- Supplied information
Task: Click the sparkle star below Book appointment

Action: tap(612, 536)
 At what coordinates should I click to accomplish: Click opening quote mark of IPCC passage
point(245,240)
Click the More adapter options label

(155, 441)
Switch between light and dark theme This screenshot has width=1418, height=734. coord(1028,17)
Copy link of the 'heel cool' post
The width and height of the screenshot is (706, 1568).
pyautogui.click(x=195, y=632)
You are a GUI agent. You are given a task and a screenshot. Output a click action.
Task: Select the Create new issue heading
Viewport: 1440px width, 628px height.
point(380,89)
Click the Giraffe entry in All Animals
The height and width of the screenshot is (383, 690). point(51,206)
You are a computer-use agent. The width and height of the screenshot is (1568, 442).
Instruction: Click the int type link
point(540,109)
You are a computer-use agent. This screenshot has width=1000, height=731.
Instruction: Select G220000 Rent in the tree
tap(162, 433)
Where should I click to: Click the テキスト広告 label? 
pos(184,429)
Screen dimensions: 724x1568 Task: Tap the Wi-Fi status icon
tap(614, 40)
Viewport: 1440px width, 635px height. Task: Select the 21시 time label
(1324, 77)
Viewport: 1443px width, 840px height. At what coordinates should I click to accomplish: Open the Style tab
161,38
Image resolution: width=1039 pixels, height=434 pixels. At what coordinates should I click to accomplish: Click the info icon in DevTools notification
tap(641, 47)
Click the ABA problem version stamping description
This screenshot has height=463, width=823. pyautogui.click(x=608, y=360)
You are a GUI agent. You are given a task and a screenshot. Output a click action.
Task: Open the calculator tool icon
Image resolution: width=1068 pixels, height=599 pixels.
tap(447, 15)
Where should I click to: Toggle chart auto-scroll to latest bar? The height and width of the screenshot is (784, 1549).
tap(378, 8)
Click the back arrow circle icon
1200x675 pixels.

- Task goal
The whole listing above should be output again exactly.

- Task answer
Task: Click the sparkle star below Book appointment

Action: tap(612, 536)
 At what coordinates should I click to accomplish: Click opening quote mark of IPCC passage
point(245,240)
Click the More adapter options label

(155, 441)
Switch between light and dark theme This screenshot has width=1418, height=734. coord(1028,17)
Copy link of the 'heel cool' post
The width and height of the screenshot is (706, 1568).
pyautogui.click(x=195, y=632)
You are a GUI agent. You are given a task and a screenshot. Output a click action.
Task: Select the Create new issue heading
Viewport: 1440px width, 628px height.
point(380,89)
Click the Giraffe entry in All Animals
The height and width of the screenshot is (383, 690). point(51,206)
You are a computer-use agent. The width and height of the screenshot is (1568, 442).
Instruction: Click the int type link
point(540,109)
You are a computer-use agent. This screenshot has width=1000, height=731.
Instruction: Select G220000 Rent in the tree
tap(162, 433)
Where should I click to: Click the テキスト広告 label? 
pos(184,429)
Screen dimensions: 724x1568 Task: Tap the Wi-Fi status icon
tap(614, 40)
Viewport: 1440px width, 635px height. Task: Select the 21시 time label
(1324, 77)
Viewport: 1443px width, 840px height. At what coordinates should I click to accomplish: Open the Style tab
161,38
Image resolution: width=1039 pixels, height=434 pixels. At what coordinates should I click to accomplish: Click the info icon in DevTools notification
tap(641, 47)
Click the ABA problem version stamping description
This screenshot has height=463, width=823. pyautogui.click(x=608, y=360)
You are a GUI agent. You are given a task and a screenshot. Output a click action.
Task: Open the calculator tool icon
Image resolution: width=1068 pixels, height=599 pixels.
tap(447, 15)
Where should I click to: Toggle chart auto-scroll to latest bar? The height and width of the screenshot is (784, 1549).
tap(378, 8)
Click the back arrow circle icon
1200x675 pixels.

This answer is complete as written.